Jorge María Londoño (TGEU) & Jêran Rostam (RFSL)
How do we survive and thrive during the backlash?
We are seeing a backlash against trans people’s rights in several areas right now. The threat comes from conservative right-wing extremists as well as trans-exclusionary radical feminists. On top of that we are in the midst of a deadly pandemic. All of this has built up and is threatening the right to access gender affirming health care.
In this keynote lecture Jêran and Jorge Maria speak about the necessity of organising for trans rights and what the movement’s goals should be. The focus lies on the needs and wants of young trans people who are marginalized in several ways, as the speakers examine the faults in the health care systems of today. This keynote will start trying to shift focus: from working to contain our rights, to expanding what our rights should be. How we can move from a health care system that only alleviates pain to one where joy and pleasure can be in focus. The Agenda 2030 promise to leave no one behind needs to apply to gender affirming health care as well. We need to get rid of the scarcity mentality once and for all.
Jorge María Londoño
Jorge María, co-chair Transgender Europe (TGEU) has been an activist in the area of lgbtqi- and human rights for the past 10 years. They have been engaged in NGO’s in Sweden, nationally and internationally. Jorge María has an extended experience in children- and youth rights, anti-racism and queer feminism.

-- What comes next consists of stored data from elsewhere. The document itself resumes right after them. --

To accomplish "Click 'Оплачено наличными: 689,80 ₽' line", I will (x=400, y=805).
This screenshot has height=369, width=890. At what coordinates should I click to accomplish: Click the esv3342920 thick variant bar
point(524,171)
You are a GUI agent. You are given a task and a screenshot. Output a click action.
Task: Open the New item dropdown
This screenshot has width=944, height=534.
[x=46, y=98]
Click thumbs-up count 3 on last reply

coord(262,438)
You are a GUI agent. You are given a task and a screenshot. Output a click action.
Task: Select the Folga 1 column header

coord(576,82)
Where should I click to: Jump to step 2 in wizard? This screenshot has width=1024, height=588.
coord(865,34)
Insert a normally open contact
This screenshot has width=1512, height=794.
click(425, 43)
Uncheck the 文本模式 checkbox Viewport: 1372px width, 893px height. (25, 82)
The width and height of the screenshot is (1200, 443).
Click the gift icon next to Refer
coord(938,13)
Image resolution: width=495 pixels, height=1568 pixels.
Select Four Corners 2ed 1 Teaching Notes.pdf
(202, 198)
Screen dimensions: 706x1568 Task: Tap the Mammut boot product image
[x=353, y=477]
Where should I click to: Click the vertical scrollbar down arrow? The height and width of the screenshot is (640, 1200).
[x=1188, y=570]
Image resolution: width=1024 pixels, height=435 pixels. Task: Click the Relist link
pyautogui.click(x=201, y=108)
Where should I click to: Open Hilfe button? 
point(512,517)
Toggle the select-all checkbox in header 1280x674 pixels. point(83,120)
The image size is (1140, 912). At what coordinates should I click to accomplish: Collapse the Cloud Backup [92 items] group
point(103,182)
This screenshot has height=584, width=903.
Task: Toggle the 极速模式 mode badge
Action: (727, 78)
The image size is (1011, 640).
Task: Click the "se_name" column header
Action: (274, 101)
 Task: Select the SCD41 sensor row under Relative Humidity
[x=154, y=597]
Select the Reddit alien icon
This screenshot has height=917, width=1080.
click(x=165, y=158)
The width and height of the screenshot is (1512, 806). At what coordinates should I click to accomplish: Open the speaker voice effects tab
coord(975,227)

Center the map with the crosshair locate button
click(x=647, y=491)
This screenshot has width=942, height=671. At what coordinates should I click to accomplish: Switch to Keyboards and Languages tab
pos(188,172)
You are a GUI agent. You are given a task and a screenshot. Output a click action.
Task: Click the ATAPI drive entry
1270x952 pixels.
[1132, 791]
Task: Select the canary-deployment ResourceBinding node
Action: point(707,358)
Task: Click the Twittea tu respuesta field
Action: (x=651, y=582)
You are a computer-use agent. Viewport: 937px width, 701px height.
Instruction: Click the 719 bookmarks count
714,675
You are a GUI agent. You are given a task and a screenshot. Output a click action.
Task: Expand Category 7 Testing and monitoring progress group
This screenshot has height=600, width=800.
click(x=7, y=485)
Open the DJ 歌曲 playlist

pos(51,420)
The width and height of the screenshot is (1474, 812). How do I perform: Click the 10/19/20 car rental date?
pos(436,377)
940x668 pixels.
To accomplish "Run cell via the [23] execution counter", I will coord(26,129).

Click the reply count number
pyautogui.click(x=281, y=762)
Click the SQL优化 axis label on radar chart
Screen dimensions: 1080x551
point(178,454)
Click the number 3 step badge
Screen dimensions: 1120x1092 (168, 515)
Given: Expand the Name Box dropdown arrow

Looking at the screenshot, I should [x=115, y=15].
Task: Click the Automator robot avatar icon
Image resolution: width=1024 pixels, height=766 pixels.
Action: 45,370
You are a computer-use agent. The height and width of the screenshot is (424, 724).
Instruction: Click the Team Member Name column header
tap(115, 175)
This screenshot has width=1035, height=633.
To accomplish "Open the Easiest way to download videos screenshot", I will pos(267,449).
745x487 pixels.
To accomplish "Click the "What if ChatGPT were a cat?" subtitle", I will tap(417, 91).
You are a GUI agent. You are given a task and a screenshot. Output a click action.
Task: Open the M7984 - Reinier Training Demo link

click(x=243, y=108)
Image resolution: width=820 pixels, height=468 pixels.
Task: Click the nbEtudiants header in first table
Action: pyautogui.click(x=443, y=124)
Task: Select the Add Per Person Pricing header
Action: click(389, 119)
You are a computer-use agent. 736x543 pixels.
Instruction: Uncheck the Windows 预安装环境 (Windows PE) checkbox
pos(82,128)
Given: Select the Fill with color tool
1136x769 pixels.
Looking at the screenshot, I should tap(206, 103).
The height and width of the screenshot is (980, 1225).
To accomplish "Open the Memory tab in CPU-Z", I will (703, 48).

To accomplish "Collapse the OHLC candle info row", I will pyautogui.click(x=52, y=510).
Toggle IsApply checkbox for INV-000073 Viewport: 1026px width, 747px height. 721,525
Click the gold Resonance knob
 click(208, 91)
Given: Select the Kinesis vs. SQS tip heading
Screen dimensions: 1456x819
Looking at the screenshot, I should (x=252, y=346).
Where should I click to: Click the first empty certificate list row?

Jêran Rostam is the chairperson for RFSL Ungdom, the Swedish youth federation for LGBTQI rights. They’re working with political advocacy mainly in Sweden but sometimes also on an EU level and globally. They’re often requested to participate as an expert on lgbtqi youth issues in meetings with national agencies and members of parliament. Apart from political advocacy their main focus is to increase lgbtqi youths capacity to organise and create political change.